4. | Convertible Debenture Offering |
On March 5, 2003, Axcan completed a $125.0 million offering of 4 1/4% convertible subordinated notes due 2008. Proceeds were used for general corporate purposes, including acquisitions of products. The notes are convertible into 8,924,113 common shares during any quarterly conversion period if the closing price per share for at least 20 consecutive trading days during the 30 consecutive trading-day period ending on the first day of the conversion period exceeds 110 % of the conversion price in effect on that thirtieth trading day. Since this trigger event occurred during the second, third and fourth quarter of fiscal 2004, the 8,924,113 common shares are included in the weighted average number of common shares outstanding for these periods. The notes are also convertible during the five business-day period following any ten consecutive trading-day period in which the daily average of the trading prices for the notes was less than 95% of the average conversion value for the notes during that period. The noteholders may also convert their notes upon the occurrence of specified corporate transactions or if the Company has called the notes for redemption. On or after April 20, 2006, the Company may at its option, redeem the notes, in whole or in part at redemption prices varying from 101.7% to 100.85% of the principal amount plus any accrued and unpaid interest to the redemption date. The notes also include provisions for the redemption of all the notes for cash at the option of the Company following certain changes in tax treatment.

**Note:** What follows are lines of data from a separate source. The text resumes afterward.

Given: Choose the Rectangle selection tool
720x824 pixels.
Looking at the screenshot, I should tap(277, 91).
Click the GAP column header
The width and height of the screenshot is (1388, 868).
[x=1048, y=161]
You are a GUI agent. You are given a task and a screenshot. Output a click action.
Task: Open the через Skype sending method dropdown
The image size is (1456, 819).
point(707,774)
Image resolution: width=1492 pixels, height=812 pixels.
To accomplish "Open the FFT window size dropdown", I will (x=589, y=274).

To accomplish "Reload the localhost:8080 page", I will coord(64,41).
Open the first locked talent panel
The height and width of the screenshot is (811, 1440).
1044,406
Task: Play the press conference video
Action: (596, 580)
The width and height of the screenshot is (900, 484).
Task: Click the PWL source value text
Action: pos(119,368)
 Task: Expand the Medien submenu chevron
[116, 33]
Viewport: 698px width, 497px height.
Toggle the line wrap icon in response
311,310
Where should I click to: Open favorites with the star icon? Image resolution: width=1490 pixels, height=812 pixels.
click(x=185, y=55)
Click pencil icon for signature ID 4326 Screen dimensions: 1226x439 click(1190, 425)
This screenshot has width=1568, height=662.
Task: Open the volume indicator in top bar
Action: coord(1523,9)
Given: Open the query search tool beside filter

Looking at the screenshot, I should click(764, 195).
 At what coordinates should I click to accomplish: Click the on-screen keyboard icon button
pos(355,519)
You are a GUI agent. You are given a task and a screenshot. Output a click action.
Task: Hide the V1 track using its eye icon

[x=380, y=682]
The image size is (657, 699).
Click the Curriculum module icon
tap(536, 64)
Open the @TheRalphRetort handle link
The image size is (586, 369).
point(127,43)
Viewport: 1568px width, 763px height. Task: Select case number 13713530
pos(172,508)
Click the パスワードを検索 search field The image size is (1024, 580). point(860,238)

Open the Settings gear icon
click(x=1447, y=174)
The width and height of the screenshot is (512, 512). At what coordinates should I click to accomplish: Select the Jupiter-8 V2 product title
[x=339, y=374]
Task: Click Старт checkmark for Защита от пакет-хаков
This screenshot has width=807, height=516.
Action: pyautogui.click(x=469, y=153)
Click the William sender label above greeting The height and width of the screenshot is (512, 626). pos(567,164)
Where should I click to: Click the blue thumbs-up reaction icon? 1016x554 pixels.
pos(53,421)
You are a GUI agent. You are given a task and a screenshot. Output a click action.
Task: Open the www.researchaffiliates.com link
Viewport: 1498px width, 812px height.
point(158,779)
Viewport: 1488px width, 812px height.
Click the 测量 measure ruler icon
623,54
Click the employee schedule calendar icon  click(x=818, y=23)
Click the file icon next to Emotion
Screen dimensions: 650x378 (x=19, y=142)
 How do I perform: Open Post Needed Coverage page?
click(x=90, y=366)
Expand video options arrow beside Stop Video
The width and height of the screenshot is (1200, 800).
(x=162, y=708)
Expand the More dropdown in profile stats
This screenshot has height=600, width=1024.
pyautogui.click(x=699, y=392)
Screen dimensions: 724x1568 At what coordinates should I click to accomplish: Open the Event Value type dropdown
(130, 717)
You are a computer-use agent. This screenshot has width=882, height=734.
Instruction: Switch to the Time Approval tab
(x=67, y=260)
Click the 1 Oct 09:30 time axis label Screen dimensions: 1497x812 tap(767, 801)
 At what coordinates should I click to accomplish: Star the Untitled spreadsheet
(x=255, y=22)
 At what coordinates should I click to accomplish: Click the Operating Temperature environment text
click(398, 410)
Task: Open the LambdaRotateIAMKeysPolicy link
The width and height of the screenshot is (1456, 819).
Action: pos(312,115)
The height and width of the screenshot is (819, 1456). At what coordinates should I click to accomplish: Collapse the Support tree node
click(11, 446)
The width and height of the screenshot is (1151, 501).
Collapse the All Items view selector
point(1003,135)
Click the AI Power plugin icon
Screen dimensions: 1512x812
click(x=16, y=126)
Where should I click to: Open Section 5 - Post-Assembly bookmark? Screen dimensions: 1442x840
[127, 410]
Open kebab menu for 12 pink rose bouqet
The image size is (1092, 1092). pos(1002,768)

On April 10, 2003, Axcan made an unsolicited cash tender offer of $8.75 per share for all of the outstanding shares of common stock of Salix Pharmaceuticals Inc. (“Salix”), which was subsequently increased to $10.50 per share. On June 27, 2003, the offer for all outstanding shares of Salix expired without acceptance or extension. Total costs related to the offer were $3.7 million and were expensed during the quarter ended June 30, 2003, thus reducing net income by approximately $2.4 million, or $0.05 per share for the year ended September 30, 2003.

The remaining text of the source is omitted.